====== GIVEN RECORDS ======

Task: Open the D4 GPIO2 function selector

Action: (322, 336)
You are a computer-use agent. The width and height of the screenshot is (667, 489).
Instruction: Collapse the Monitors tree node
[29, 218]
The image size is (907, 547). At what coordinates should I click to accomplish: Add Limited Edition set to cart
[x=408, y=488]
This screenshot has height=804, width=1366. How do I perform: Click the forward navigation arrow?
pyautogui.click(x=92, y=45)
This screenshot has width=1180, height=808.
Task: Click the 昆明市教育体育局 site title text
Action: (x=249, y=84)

======
====== GIVEN RECORDS ======

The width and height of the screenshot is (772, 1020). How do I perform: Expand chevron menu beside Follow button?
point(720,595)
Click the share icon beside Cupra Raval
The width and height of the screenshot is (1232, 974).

======
====== GIVEN RECORDS ======

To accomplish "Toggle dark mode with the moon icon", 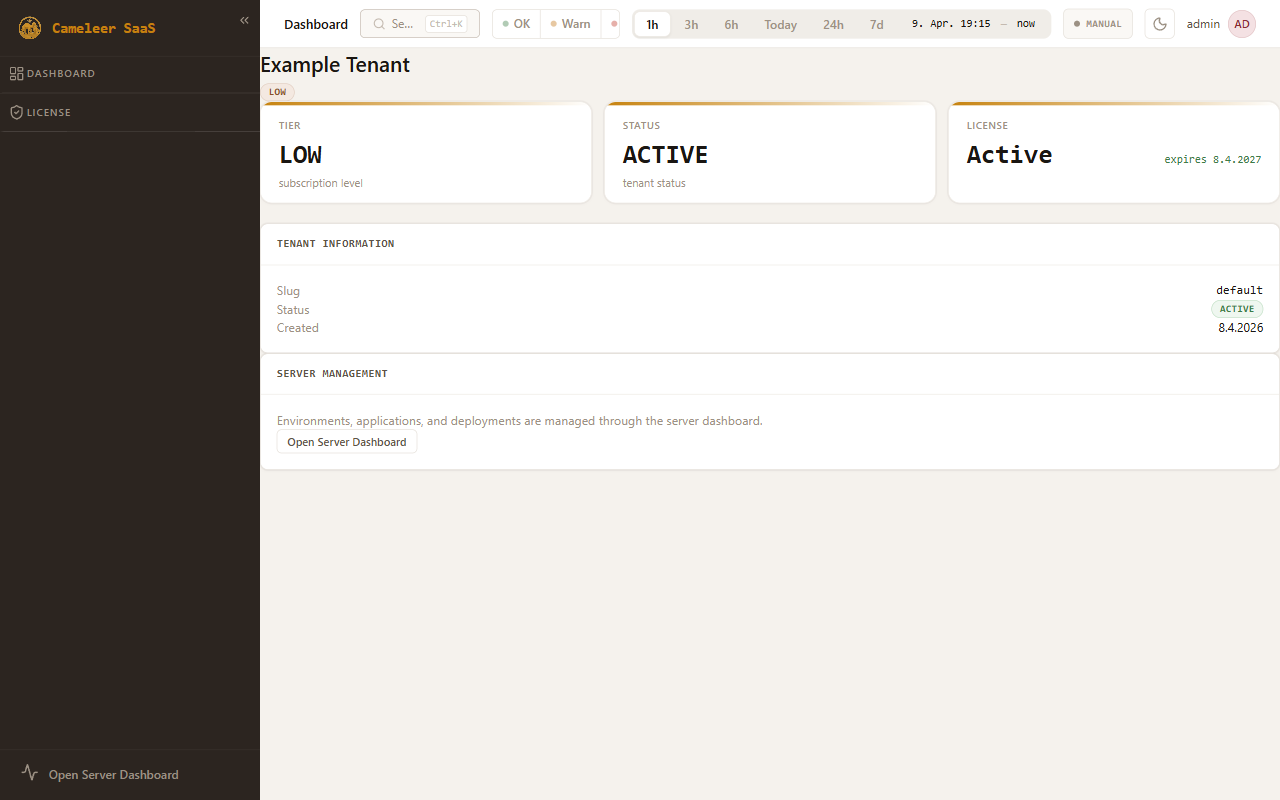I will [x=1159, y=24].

======

WORK TO COMPLETE:
The listing above holds a line with "Click the share icon beside Cupra Raval" and a line with "The width and height of the screenshot is (1232, 974).". Print the stretch from the first through the second, exactly and alone.

SOLVED EXERCISE:
Click the share icon beside Cupra Raval
The width and height of the screenshot is (1232, 974).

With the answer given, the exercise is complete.